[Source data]
# # #
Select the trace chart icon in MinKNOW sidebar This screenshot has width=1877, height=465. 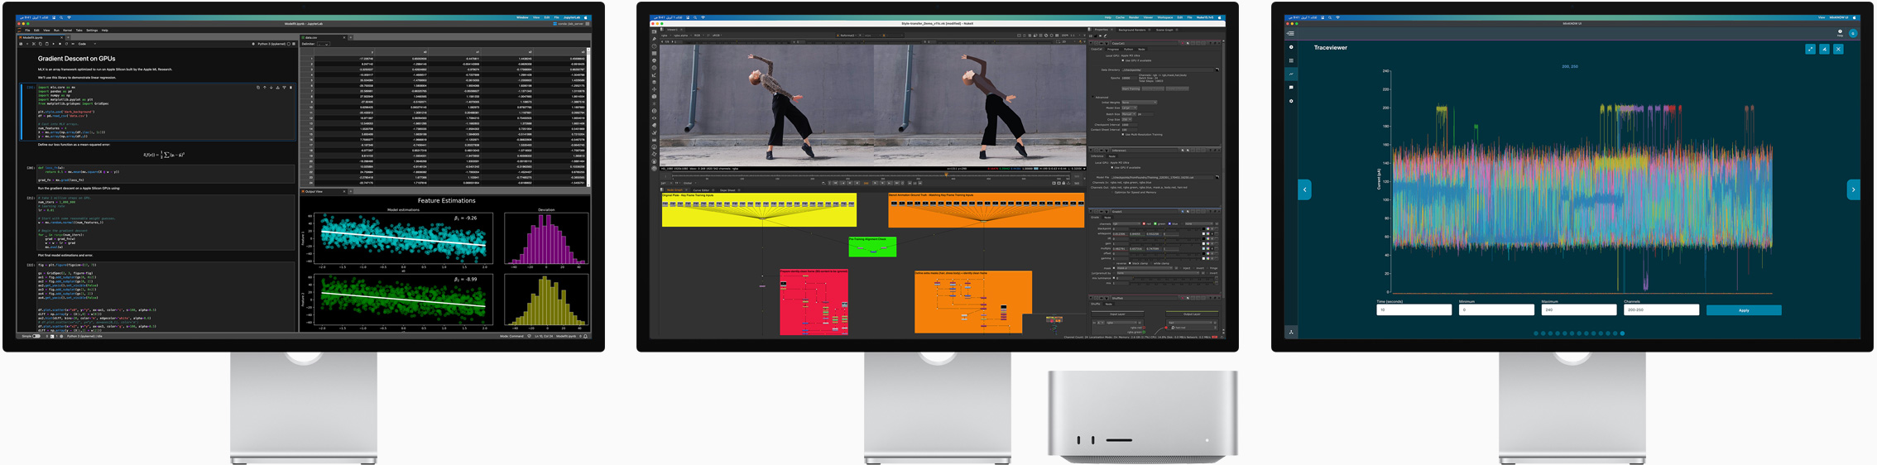1291,74
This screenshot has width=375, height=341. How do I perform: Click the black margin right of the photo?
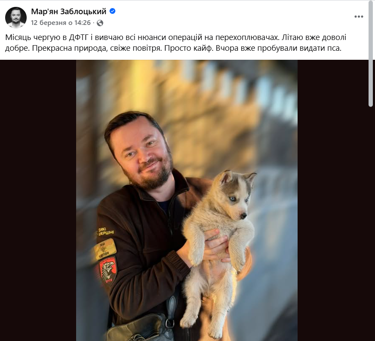point(333,200)
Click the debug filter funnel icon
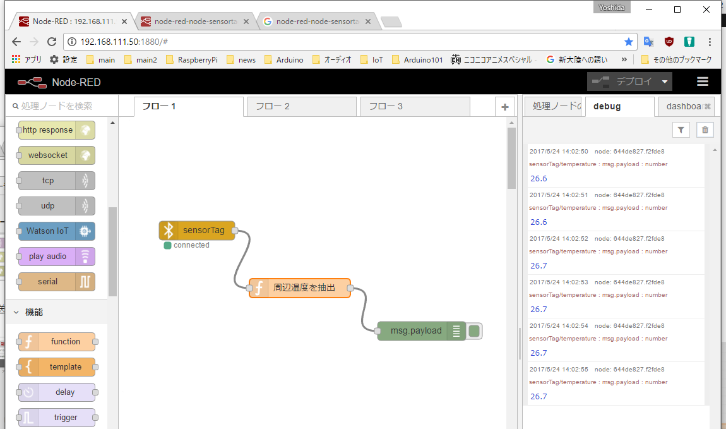Screen dimensions: 726x429 681,130
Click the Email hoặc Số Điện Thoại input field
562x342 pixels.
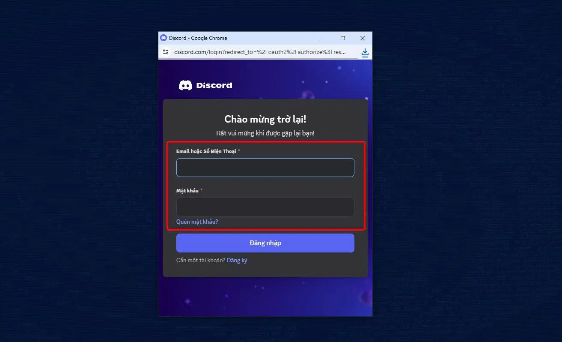coord(265,167)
# # #
_Work instruction_: Nothing but the lines from the one holding "This screenshot has width=375, height=341." through the last line of the entries should be written out, exactly and inclusively, minus the pictures.

_Response area_:
This screenshot has width=375, height=341. How do I perform: Click the black margin right of the photo?
point(333,200)
Click the debug filter funnel icon
Screen dimensions: 726x429 681,130
Click the Email hoặc Số Điện Thoại input field
562x342 pixels.
coord(265,167)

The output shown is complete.